Every summer it happens. With minimum warning and fanfare, TV suddenly becomes a ‘blokes only zone’, matches are played with pomp and honour, and silence must reign in case one was to miss an all important stumble or kick. Of course, this tends to only apply to the non football fan, as it is fine for the fan themselves to groan, grasp and burp their way through unseasonabley long games. There are banners in every pub, glowing footballs in the supermarkets and dubious songs on the radio.
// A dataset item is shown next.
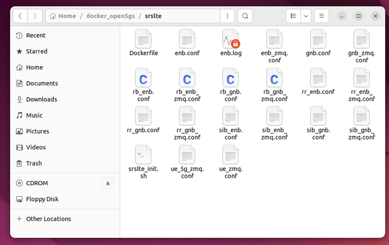Select the ue_5g_zmq.conf file

click(187, 154)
People speak in hushed tones about ‘football widows’ those poor aimless creatures who are left on the shelf and have to retire from any partner based activity till the season is over. A widow refers to anyone partnered with fan, so it can equally go the other way (and yes, I agree that’s a sexist term, but that’s not the point I’m making now).
These poor pathetic football widows must spend the football time crawling through ASOS online and trying to find outfits that will entice their no good halves away from the screen, for just a short while.
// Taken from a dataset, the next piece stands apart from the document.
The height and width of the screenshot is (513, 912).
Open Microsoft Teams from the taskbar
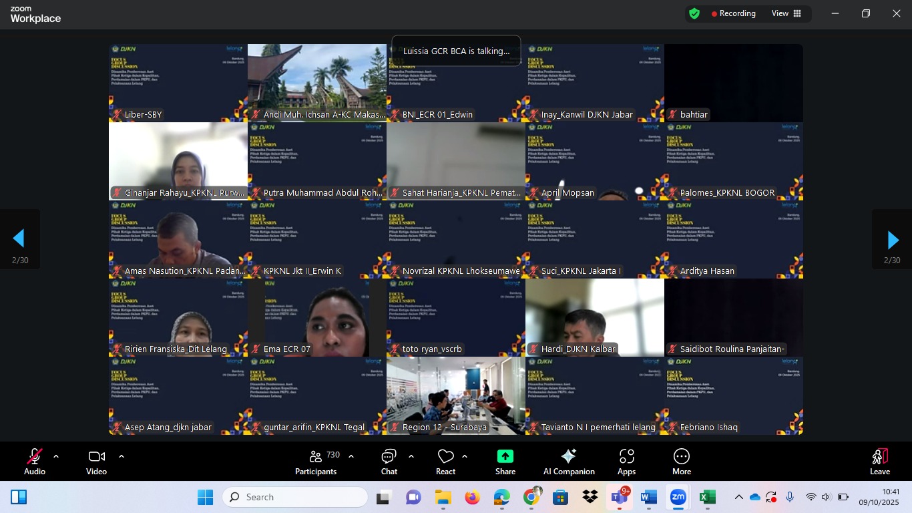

Really? Like, really? I understand that if you’re ACTUALLY A PLAYER then yes, your partner will get short shrift in the season, but as for all the fans, uh uh. If you’re into the game enough to forgo any sort of fun with your partner, then what the hell are you doing with them? You shouldn’t absolve yourself of all priorities when you get in a relationship, but putting TV over them, c’mon?
Then again, what is this with the talk of wailing widows and lost women? Are you really happy in a relationship where you’re ignored to this extent? A harmonious relationship should involve both give and take, and if you love them, you’ll not begrudge them TV time for some key matches. Sure, if they collapse on the couch for a month you may have to rethink this policy, but a couple of nights a week is no biggy. Isn’t that how much time you’d spend apart anyway?
Problems occur when women start to resent the time spent on TV, men resent the fact they’re resented and a vicious circle of demands and unhappiness ensues. You’re only a football widow if you allow yourself to be in a relationship that fosters this, and a happy couple would NEVER put each other in this potion.
A very close friend of mine is obsessed with football and has held a season ticket for years, and most weekends in the season goes off and leaves his lovely girlfriend at home. Does she hate this? No, she loves him for all that he is, and though she may miss him, revels in the fact he gets so much enjoyment out of something she finds so bizarre- and uses the time off to see her other mates. In return? Well, the weekend of some big matches he’s off kayaking in the country, far from any TV… Give and take, see?
So here’s my final word on the subject- there’s no such thing as football widows, only people who have allowed themselves to get involved in demoralizing unsatisfying situations. Before the Mail starts spouting off about the poor ‘ol wifey left at home alone, I’ll pre-emptively say BOLLOCKS to that.